• Triste, visionario e finale. L’Avaro delle Albe

    È figlio dei tempi questo Avaro del Teatro delle Albe. Triste visionario e finale. Come potrebbe essere diversamente, del resto. Anche lo spettatore meno avvertito sa ormai che Molière non è (più) soltanto l’autore di trovate farsesche messe in parrucca, sa che le sue commedie hanno un fondo nerissimo, che con i suoi Tartufo e Arpagone, con quei borghesi gentiluomini e quelle donne sapute qualche conto bisogna farlo, non c’è tanto da ridere, la partita non si chiude col sipario. Ma c’è di più, a ben pensarci, nello spettacolo ideato da Ermanna Montanari e Marco Martinelli. C’è, direi, la consapevolezza che quei personaggi sono usciti dalle loro stanze, dalla loro dimensione domestica, per invadere una sfera pubblica. Che anzi sfera pubblica e privata spesso combaciano.

    Non a caso, forse, inizia con lo svuotamento dello spazio scenico, questo Avaro. Via il tavolo d’epoca e il monitor poggiato su un carrello, via i riflettori e il pezzo di parete con finestra che mima un interno. Via tutto quello che era già lì. Per lasciare solo i velluti neri di contorno, sul palcoscenico del teatro Storchi di Modena. Come se fosse necessario uno svuotamento, perché il teatro si possa fare. E in quel vuoto che è il teatro, ricollocare arredi e attori. La congiunzione non è di maniera, anche loro, gli attori, sembrano oggetti di scena, manovrati a vista, illuminati in faccia con un faro a mano da spicci macchinisti.

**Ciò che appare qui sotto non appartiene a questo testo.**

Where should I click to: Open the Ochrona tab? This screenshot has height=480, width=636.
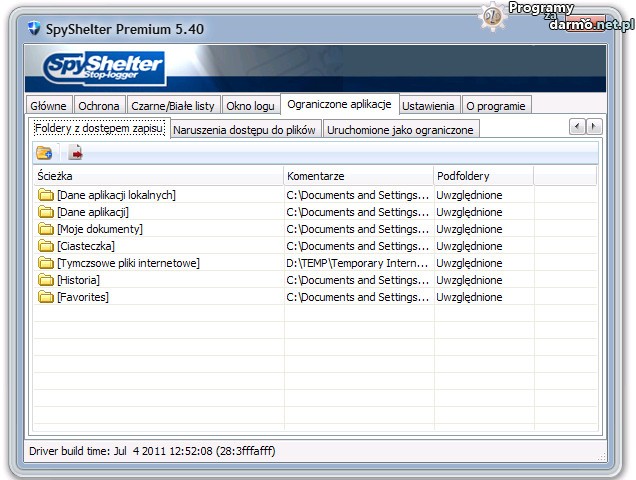tap(99, 106)
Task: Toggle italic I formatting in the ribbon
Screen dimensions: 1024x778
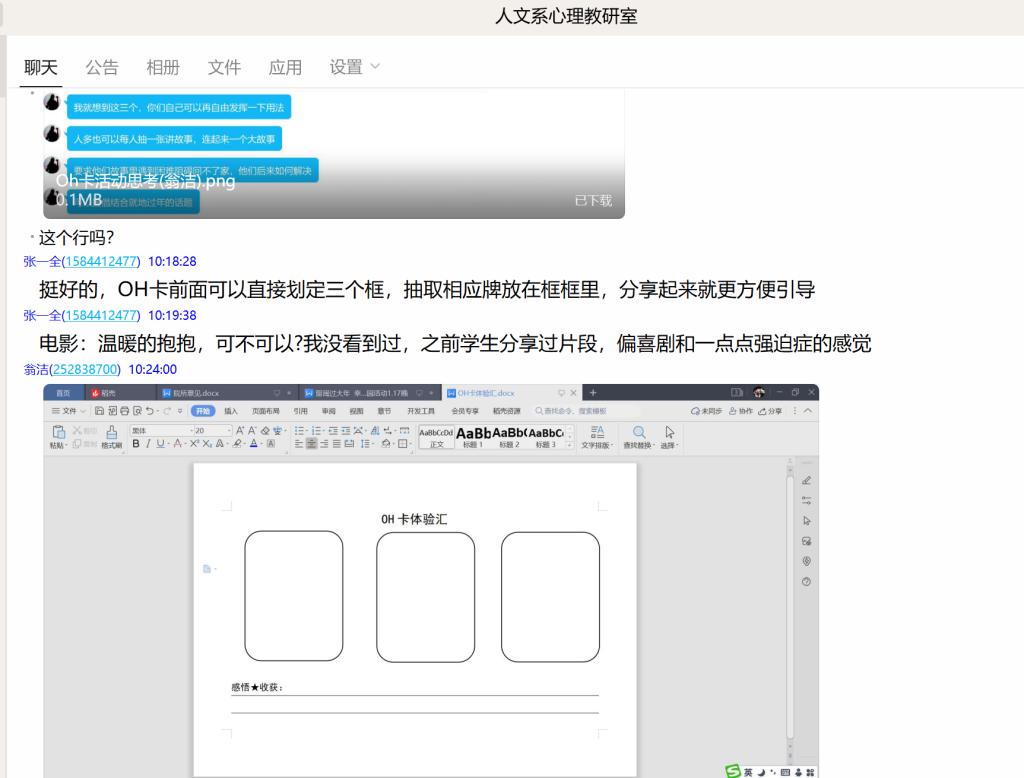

Tutti meno lui, Arpagone, che controlla il gioco di quelle pedine, in mano il microfono che è insieme suo scettro e strumento di dominio.

    Inizia con le luci accese in sala, come quando Leo de Berardinis invitava attori e pubblico a guardarsi in faccia, nel momento di attingere a sua volta alle parole di Molière per denunciare la malattia del paese nostro. Per ritrovare il senso di una comunità, all’interno della sala – si diceva allora. Che quella malattia si sia incancrenita è sotto gli occhi di tutti. Stupisce semmai l’indifferenza o l’assuefazione a questo stato di disgregazione. Così, l’avarizia non tocca più solo il denaro, è diventata metafora o per meglio dire comune denominatore di uno spaccato sociale. Si diluisce e degrada in una assenza di generosità che tocca i sentimenti non meno che lo sguardo che si posa sull’altro. E non stupisce che il potere sia in mano a un Arpagone. Vecchio e probabilmente malato, vicino alla morte, ma non imbarazzato a comprarsi l’amore di una ragazzina, anche lì tirando sul prezzo, uomo d’affari intesi come speculazione usura tassi di interesse.

    Qui Arpagone ha l’abito nero senza fronzoli che anche Molière portava in scena e la voce non confondibile di Ermanna Montanari, che esplora con l’amplificazione toni rauchi e bassi, irosi e suadenti, in una economia di gesti che denota la padronanza del suo ruolo. Se l’attrice si mette alla prova di panni maschili, come poteva permettersi Sarah Bernhardt, la regia di Martinelli gioca a confondere le tracce fra una luce crudele e lo sprofondare nel buio che lascia in luce solo un volto, come in uno degli ultimi Beckett.

    Il moltiplicarsi delle agnizioni, dei riconoscimenti, cui lo stesso regista presta corpo, rende derisorio il richiesto lieto fine. Cosa ci può essere di lieto in quei matrimoni per amore o per forza che siglano un nuovo contratto sociale, una nuova alleanza? Se l’avarizia redime l’avaro, come scriveva Cesare Garboli (sua la traduzione, ormai imprescindibile sulle nostre scene), cosa può redimere la sua corte? Lo blandiscono o lo combattono, indifferentemente. Sono fatti della sua pasta, troppo a lungo ne hanno subito la fascinazione. Il figlio vanesio di Roberto Magnani, che ucciderebbe per un abito nuovo, come i servi e gli innamorati (sono fra gli altri Alessandro Argnani e Luigi Dadina, Michela Marangoni, le divertenti Loredana Antonelli e Laura Dondoli). La cassetta di monete di cui l’avaro viene derubato diventa facilmente casetta, come fanno pensare le grandi lettere poggiate sul tavolo, pronte per un gioco di società. E non se ne esce. A meno di non sfidare l’artiglio da rapace con cui la protagonista si commiata graffiando l’aria.